Le schéma est à peu près le même pour l’affaire Danone qui accuse son partenaire de commercialiser pour son compte exclusif la marque de la Joint-Venture Wahaha en Chine. Dans ce cas, la contre attaque chinoise s’appuie non pas sur une contrefaçon - dont il serait difficile d’accuser Danone - mais sur le flou, réel ou fabriqué par la partie chinoise, du processus de montage de la JV d’origine qui, selon le partenaire de Danone, ne comprenait pas les sociétés lui appartenant, ce que Danone conteste. Pour faire bonne mesure, la riposte chinoise a aussi mis en cause la qualité de l’eau des bouteilles d’Evian commercialisées en Chine.

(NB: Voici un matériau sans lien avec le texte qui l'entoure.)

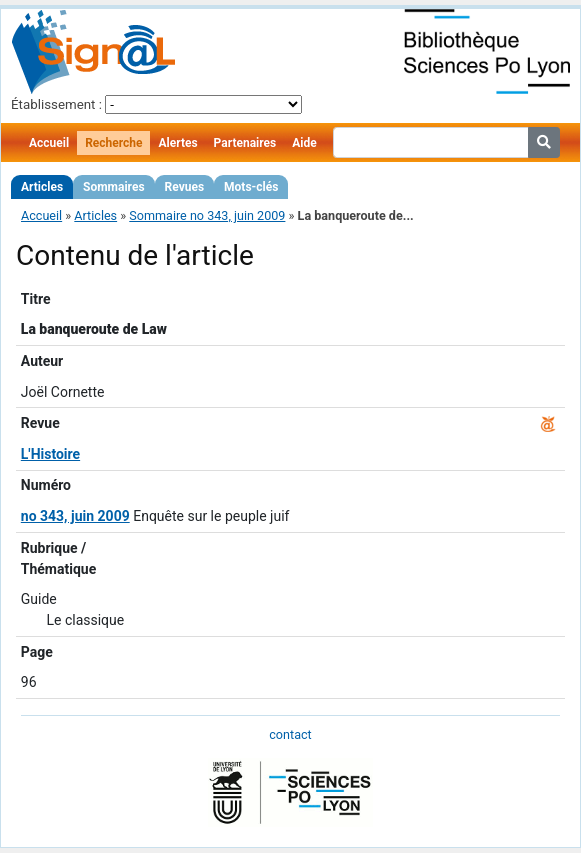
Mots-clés (251, 187)
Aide (304, 143)
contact (290, 734)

Le pire serait que les dérapages nationalistes de ces contentieux, repris par les médias, produisent des crispations qui pèseraient sur les relations globales entre la Chine et les pays développés. Car Danone et Schneider ne sont pas les seules sociétés objet de ces coups bas du marché chinois qui visent à discréditer un opérateur étranger solidement implanté. Procter and Gamble, Nestlé et d’autres ont déjà fait l’objet de campagnes similaires.

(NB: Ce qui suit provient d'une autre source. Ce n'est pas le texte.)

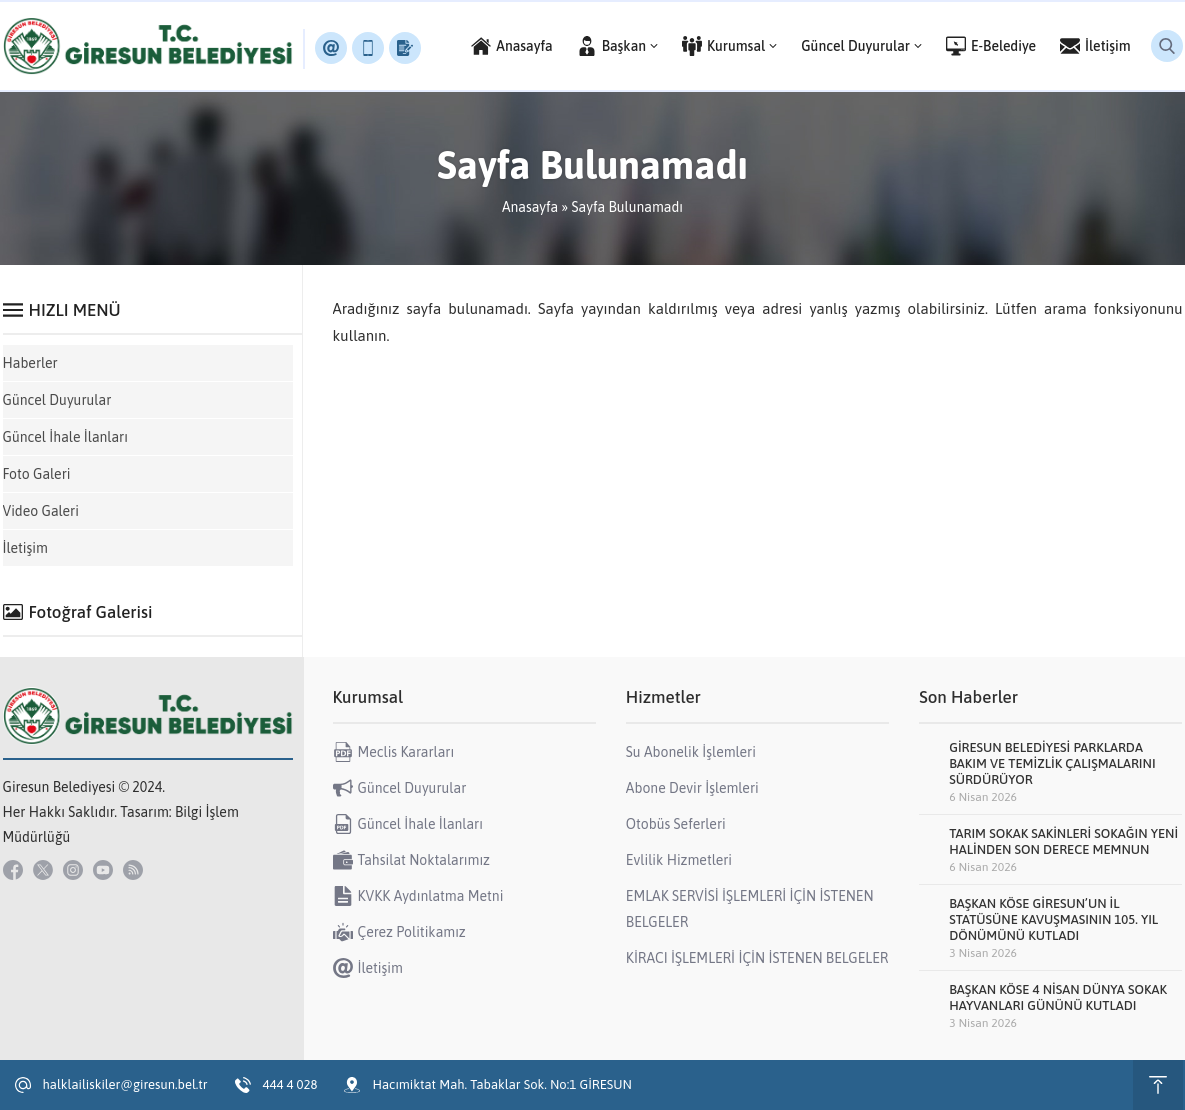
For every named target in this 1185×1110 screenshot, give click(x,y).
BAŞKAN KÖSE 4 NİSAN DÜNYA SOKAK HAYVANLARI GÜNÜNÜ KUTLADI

Il faut se rendre à l’évidence, le marché chinois a parfois l’aspect d’une jungle. C’est d’ailleurs aussi le cas pour les sociétés chinoises, victimes de concurrences, elles aussi brutales et sans scrupules. Les contentieux de ce type se multiplieront à l’avenir, dans un contexte où - les transferts de technologie et de savoir-faires aidant -, les sociétés chinoises voudront logiquement se libérer des tutelles de leurs partenaires étrangers. De proche en proche les secteurs concernés seront de plus en plus sophistiqués. De nouvelles sociétés parallèles, toutes plus ambitieuses les unes que les autres, se créeront en marge des JV. Utilisant l’expérience apprise auprès des groupes étrangers elles chercheront à prendre leur place sur le marché chinois, si possible en situation de monopole. L’orgueil qui pointe à nouveau son nez après 30 années de croissance et le nationalisme économique des élites dessineront le fond de tableau de cette reconquête de leur propre marché par les Chinois.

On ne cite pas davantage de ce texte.